- Problem description
Rewrite the data below with every instance of "Select" changed to "Choose" and all other text left as is. Omit the pictures from your output.

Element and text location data
■ ■ ■ ■ ■ ■ ■

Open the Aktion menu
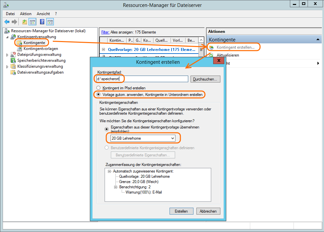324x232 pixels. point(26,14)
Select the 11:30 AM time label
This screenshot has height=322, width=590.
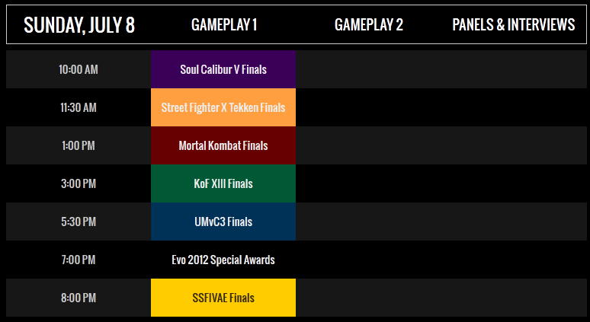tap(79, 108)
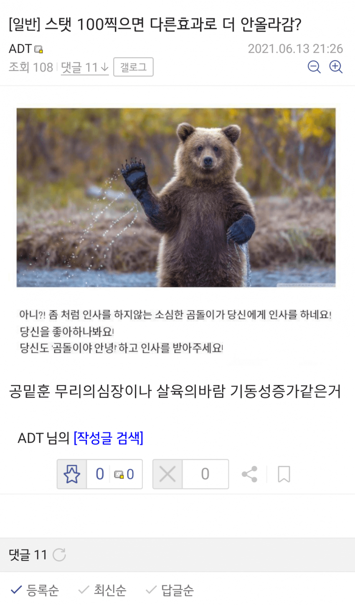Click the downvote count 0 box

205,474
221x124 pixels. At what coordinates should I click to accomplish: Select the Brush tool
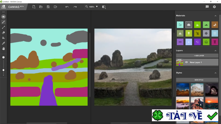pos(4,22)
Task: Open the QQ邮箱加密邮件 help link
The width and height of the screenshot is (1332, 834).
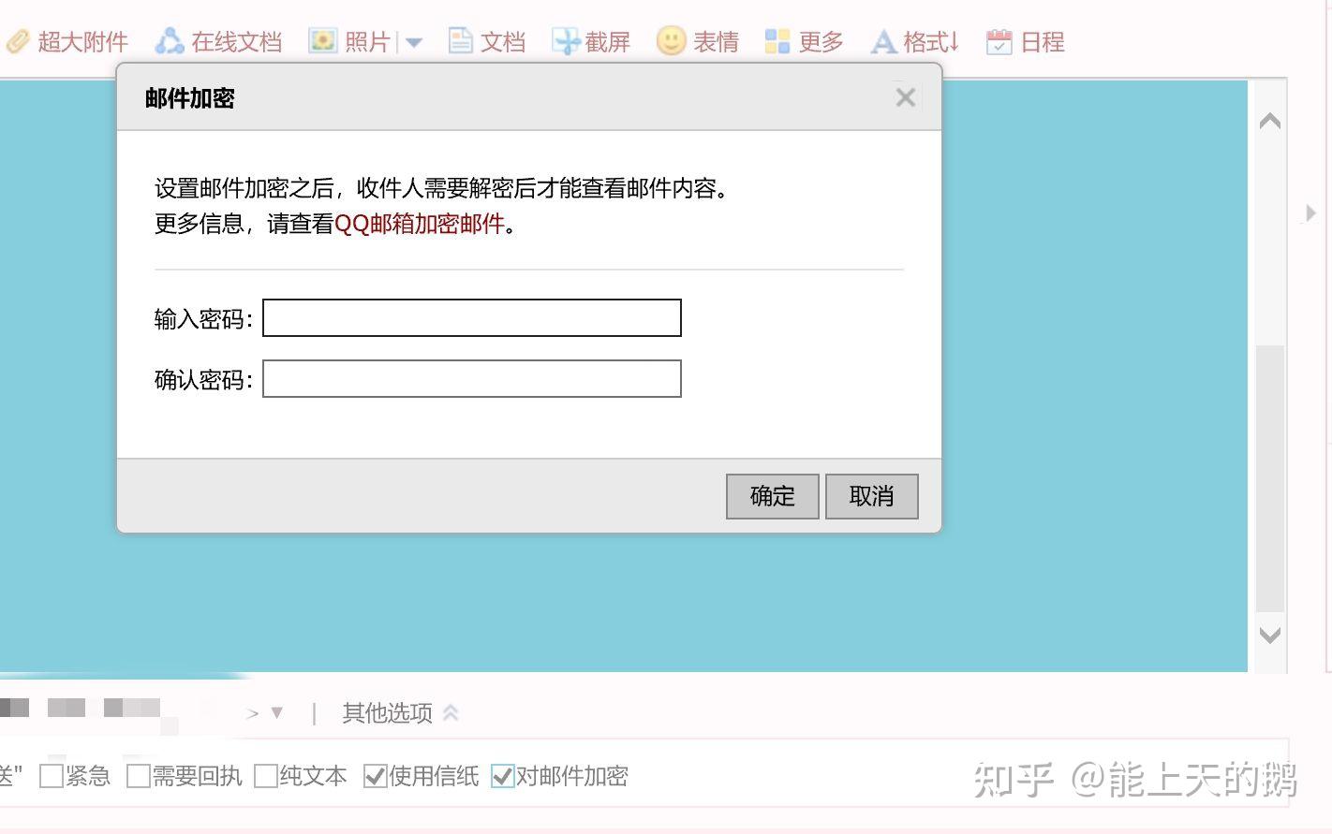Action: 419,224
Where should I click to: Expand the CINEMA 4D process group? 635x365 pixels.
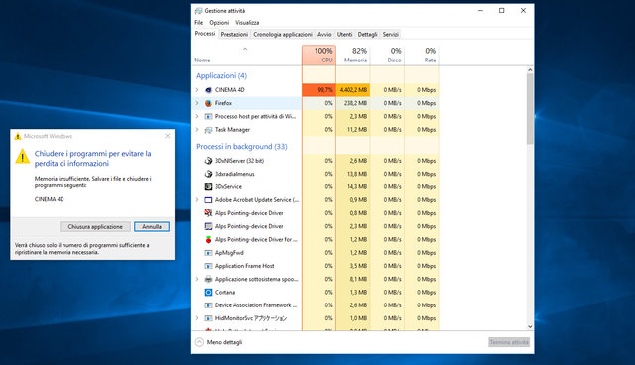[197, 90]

■ ■ ■ ■ ■ ■ ■

- The response
Open the Aktion menu
324x232 pixels. point(26,14)
Choose the 11:30 AM time label
This screenshot has height=322, width=590.
tap(79, 108)
Click the downvote count 0 box

205,474
221x124 pixels. At what coordinates should I click to accomplish: Choose the Brush tool
pos(4,22)
Task: Open the QQ邮箱加密邮件 help link
The width and height of the screenshot is (1332, 834).
Action: 419,224
Where should I click to: Expand the CINEMA 4D process group? 635x365 pixels.
[197, 90]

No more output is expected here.